Email Marketing: Hit their inboxes regularly.
Email marketing isn’t as “sexy” as other forms of marketing, so many brands make the mistake of overlooking it. But the truth is that email is consistently a high performer for marketing.
A study by EmailExpert found that for every $1 spent on email marketing, the average return was $44.25. And for those who think that people don’t want to receive advertising via email: 90% prefer email to other mediums for receiving updates from companies.
Of course, not all email campaigns are created equal, so make sure you’re using tactics that are tried and true:
- Offers and deals. If someone is already interested or invested in your brand, then they’ll appreciate being kept up to date on discounts. In fact, many consumers sign up for daily offer emails from sites like Groupon and LivingSocial. Why are these sites so effective? Because they’re only available for a limited time. This gives people incentive to pay attention to that email and take action when they read it.
- Email courses. This is another way to share relevant, high value content. A drip email campaign which slowly doles out information on a topic can be a good incentive for initially capturing their email and paying attention to what you have to say. The key is finding the right topic. Uncover a problem that your prospects are facing, and then share the solution.

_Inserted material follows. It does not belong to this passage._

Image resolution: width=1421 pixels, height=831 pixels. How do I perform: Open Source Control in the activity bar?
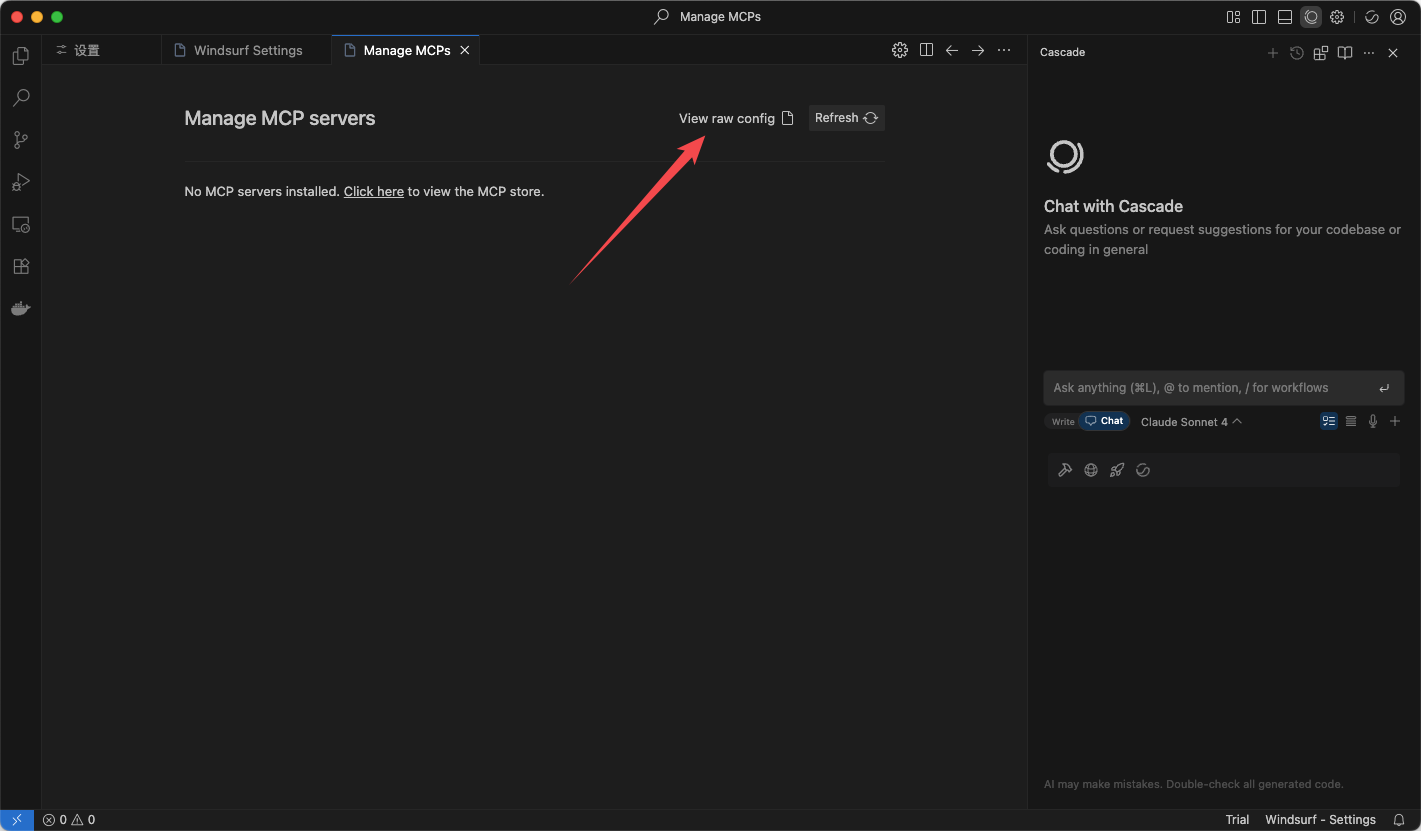[20, 140]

- Newsworthy content. Most people want to stay on top of changes in the industry they work in as well as hobbies and other interests. If your company can develop an email list that provides your prospects with a way to stay on top of the latest trends and updates, then people will stay tuned.
Video: Let people see your brand.
Don’t make the mistake of sticking solely to the written word. With high-speed internet access, many people prefer viewing their content rather than reading it, and it provides you with a new way to connect with your prospects. But not all video content is created equal; it’s still necessary to be relevant and provide value.
- Think outside the box. Your video doesn’t have to be strictly informative. In fact, that can be a mistake. There are many ways to communicate what your brand is about besides simply listing your values. Videos that focus on entertaining their viewers (or better yet, making them laugh) are often more effective. Get creative, and let your brand’s personality shine.
- Hire a professional. Many businesses make the mistake of going it alone, but there are few things that reflect as poorly on your brand as a low quality video. If you are capturing cell phone video for a more guerilla-style of marketing campaign, it still pays to have a professional edit the final piece together.